Monday, June 17, 2024

Trois inscriptions chrétiennes

 


 Sous le règne de Théodose (379 - 395 AD), les anciens cultes ayant été interdits au bénéfice du seul Christiansime, érigé en religion d'État, le grand temple damascain vit s'interrompre le culte millénaire de l'antique Jupiter - Hadad. Comme ce fut le cas à Palmyre et dans de nombreuses autres localités, la cella fut certainement affectée au culte chrétienJean Malalas, qui écrivait au sixième siècle, tout comme la Chronique pascale, d'un siècle postérieur, disent simplement, sans autre précision, que Théodose transforma le temple de Damas en église chrétienne. C'est probablement vers cette époque que fut gravée, en grec, sur l'architrave de la grande baie centrale de la porte sud, l'inscription tirée des Psaumes que l'on peut encore lire aujourd'hui: "Ta royauté, Ô Christ, est une royauté de tous les siècles, et ta domination s'étend de génération en génération" (Psaume 145:13). Le linteau de la baie latérale gauche portrait l'inscription: "Dieu est terrible dans la grande assemblée des saints, Il est redoutable pour tous ceux qui l'entourent" (Psaume 89:7). (*).

Le linteau de la baie latérale droite porte l'inscription fragmentaire: "L'aigle a orné son trône; son règne..." (**). La prétendue inscription grecque mentionnant une restauration de l'église Saint-Jean-Baptiste sous le règne d'Arcadius (395 - 408 AD) et dont le prêtre melkite ʾAnṭūn Būlād aurait transmis une traduction arabe au missionnaire irlandais Josias Leslie Porter est à l'évidence controuvée, la consécration de l'église à saint Jean-Baptiste étant certainement beaucoup plus tardive, de peu antérieure à la conquête musulmane. 

Comme les architraves du centre et de l'ouest portent une invocation au Christ et au Père, on pouvait conjecturer que sur la troisième baie, celle du côté est, on avait gravé une texte mentionnant le Saint-Esprit.  

L'esplanade extérieure du temple n'ayant plus sa raison d'être, les "païens" étant désormais pourchassés et leurs rites de circumambulation bannis, elle fut progressivement urbanisée. Afin de protéger les accès à l'église, des portiques à colonnades joignirent les portes du péribole à leurs homologues de l'enceinte extérieure. À l'ouest et au nord, ces colonnades typiquement byzantines avec archivoltes et impostes en tronc de pyramide renversé sont en grande partie préservées, alors qu'à l'est, seul un fragment de colonne a été retrouvé, intégré au mur d'une maison.    
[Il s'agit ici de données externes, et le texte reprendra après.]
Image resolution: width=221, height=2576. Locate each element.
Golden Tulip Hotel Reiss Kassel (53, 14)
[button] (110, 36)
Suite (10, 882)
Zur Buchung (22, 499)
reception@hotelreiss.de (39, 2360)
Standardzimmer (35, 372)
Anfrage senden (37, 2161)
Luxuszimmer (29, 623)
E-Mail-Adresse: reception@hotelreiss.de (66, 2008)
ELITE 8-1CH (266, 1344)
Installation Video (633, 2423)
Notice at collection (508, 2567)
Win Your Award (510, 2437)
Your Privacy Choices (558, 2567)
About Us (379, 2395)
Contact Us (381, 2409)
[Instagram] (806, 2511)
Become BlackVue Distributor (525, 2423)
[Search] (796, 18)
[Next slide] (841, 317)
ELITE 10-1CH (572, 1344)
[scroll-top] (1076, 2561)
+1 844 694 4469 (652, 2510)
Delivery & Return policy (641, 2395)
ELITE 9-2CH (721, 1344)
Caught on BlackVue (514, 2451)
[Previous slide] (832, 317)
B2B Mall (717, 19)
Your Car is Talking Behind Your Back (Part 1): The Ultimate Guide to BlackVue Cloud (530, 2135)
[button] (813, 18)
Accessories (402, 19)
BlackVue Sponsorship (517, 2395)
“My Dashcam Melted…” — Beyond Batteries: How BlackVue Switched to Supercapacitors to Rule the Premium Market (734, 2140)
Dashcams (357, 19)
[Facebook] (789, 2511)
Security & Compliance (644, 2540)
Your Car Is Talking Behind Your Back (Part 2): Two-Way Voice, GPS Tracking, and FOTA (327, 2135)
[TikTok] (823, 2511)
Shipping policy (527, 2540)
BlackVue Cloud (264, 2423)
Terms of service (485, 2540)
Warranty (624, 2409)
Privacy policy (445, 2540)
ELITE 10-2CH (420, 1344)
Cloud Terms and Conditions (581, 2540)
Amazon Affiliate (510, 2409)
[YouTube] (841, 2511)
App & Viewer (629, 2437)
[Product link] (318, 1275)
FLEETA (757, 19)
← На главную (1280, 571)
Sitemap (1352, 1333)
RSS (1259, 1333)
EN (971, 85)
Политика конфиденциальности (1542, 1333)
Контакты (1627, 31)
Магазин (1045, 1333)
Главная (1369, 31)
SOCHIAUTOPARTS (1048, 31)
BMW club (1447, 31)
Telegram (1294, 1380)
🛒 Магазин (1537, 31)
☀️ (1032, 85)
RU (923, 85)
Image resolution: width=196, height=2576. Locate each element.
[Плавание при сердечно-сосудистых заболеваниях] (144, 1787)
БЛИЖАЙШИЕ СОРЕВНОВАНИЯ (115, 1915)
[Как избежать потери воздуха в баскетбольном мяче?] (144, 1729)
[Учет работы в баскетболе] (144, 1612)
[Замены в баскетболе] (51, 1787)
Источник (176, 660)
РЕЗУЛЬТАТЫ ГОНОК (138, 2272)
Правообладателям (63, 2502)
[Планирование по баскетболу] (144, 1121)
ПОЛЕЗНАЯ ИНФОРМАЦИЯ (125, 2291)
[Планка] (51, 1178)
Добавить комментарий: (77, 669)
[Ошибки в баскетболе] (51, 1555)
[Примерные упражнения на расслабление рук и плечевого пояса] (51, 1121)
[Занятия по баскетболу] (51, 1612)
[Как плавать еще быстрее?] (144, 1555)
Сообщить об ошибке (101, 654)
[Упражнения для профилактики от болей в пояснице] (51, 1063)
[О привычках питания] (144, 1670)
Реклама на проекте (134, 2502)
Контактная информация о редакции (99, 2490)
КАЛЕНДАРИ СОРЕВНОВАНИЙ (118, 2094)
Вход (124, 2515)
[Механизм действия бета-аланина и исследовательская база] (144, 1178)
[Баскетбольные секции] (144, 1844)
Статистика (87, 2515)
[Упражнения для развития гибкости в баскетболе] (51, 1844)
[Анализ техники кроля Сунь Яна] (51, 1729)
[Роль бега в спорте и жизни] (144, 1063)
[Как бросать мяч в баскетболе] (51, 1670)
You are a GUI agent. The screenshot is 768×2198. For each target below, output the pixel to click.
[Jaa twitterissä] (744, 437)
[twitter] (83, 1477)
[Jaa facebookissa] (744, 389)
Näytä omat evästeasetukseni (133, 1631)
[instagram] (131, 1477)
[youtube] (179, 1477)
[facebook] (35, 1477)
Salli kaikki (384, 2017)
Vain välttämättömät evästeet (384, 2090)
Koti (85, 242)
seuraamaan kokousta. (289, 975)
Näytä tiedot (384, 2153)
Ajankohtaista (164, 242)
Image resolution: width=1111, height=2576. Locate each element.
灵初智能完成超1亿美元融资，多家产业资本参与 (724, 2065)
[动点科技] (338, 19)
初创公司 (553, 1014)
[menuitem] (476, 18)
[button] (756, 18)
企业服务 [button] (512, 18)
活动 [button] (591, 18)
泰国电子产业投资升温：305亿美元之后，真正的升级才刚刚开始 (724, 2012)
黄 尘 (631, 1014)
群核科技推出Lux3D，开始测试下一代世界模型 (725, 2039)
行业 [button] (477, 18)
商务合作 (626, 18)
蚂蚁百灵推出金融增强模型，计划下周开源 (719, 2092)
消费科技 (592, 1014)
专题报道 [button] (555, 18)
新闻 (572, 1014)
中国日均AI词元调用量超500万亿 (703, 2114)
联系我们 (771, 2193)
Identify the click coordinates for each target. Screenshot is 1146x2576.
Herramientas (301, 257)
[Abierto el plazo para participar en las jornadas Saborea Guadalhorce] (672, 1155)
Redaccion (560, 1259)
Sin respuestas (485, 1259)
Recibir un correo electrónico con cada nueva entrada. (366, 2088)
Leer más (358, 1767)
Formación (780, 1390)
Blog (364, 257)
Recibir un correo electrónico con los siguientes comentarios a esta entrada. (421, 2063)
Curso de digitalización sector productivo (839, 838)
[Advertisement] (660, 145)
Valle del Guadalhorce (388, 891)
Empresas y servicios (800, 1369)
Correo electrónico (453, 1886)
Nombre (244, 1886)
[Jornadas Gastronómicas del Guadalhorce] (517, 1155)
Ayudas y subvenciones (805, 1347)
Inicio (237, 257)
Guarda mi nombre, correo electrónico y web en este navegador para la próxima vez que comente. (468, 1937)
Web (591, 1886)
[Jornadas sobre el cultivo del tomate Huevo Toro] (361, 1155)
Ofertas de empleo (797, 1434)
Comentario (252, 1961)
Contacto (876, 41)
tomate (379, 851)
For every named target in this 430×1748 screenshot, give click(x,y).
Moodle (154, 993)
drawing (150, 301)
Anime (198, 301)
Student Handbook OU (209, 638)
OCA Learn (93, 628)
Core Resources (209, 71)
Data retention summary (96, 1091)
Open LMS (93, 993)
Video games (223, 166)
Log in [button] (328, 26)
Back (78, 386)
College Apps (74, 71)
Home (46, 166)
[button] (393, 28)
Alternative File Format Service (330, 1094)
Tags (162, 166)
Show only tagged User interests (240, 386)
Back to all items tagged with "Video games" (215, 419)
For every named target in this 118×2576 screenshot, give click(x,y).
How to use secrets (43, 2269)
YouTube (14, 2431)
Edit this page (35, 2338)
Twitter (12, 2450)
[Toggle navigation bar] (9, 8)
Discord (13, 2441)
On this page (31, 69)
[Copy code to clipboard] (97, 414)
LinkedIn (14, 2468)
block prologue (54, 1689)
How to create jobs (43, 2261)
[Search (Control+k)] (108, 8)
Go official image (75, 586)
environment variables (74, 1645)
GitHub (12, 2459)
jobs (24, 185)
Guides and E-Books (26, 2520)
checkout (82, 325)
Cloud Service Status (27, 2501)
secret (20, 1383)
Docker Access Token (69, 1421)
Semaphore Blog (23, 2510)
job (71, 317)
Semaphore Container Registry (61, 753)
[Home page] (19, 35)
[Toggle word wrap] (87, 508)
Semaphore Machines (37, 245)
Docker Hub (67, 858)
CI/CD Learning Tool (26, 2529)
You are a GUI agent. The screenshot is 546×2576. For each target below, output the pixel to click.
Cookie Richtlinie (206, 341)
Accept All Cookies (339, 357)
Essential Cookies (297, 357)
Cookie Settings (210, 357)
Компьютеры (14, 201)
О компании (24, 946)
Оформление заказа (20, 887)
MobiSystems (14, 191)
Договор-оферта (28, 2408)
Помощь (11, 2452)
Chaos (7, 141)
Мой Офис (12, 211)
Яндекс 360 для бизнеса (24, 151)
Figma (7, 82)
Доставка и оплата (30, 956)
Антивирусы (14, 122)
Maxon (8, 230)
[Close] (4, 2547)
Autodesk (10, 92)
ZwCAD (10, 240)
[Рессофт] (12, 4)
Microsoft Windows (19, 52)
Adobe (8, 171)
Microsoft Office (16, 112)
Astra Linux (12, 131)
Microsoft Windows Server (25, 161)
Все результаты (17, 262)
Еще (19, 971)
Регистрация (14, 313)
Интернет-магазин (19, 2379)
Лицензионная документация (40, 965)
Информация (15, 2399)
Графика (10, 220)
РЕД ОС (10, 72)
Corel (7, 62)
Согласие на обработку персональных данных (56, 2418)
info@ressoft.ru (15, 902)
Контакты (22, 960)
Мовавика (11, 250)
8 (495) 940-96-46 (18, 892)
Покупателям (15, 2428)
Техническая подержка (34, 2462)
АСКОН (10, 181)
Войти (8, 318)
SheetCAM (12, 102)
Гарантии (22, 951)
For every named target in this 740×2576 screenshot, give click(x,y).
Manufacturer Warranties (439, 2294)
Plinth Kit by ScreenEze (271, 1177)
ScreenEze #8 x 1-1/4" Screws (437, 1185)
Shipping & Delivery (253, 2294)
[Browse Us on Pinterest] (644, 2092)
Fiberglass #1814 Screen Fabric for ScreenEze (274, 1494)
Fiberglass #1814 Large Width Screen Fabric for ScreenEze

(*) Il s'agit, selon Mouterde, du Psaume 89-8: "Tu as éloigné de moi mes amis, Tu m'as rendu pour eux un objet d'horreur; Je suis enfermé et je ne puis sortir".       
 (**) D'après Mouterde (en 1925): Comme les architraves du centre et de l'ouest portent une invocation au Christ et au Père, on pouvait conjecturer que sur la troisième baie, celle du côté est, on avait gravé un texte mentionnant le Saint-Esprit. Malheureusement, cette ouverture, murée depuis des siècles comme la porte centrale, était masquée par les masures accrochées à l'enceinte de la mosquée. Elle vient d'être dégagée par les travaux qui donnent de l'air au vieil édifice, et M. de Lorey a pu faire estamper l'inscription qui la surmonte. Les treize dernières lettres sont encore visibles, les autres sont cachées à nouveau par les boutiques. Le texte compte aujourd'hui 32 lettres, grêles et très allongées, analogues aux caractères des deux inscriptions gravées sur les linteaux du centre et de l'Ouest; elles peuvent remonter au règne de Théodose, mais aussi être plus récentes. La première phrase présente, au lieu de l'invocation attendue au Saint-Esprit, une allusion au nom donné couramment alors à cette partie du sanctuaire « l'aigle », c'est-à-dire « le fronton ». il ne fait point partie d'une citation scripturaire, mais d'un texte composé librement; au lieu de lire quelque verset des psaumes, comme sur les autres baies de la porte triomphale, nous trouvons ici un résumé, en trois mots, du grand tableau de l'Apocalypse, où saint Jean contemple le trône divin porté par les quatre animaux symboliques du prophète Ezéchiel





Gérard Degeorge. La grande mosquée des Omeyyades à Damas.‎ Actes Sud 2010 (p. 49-50).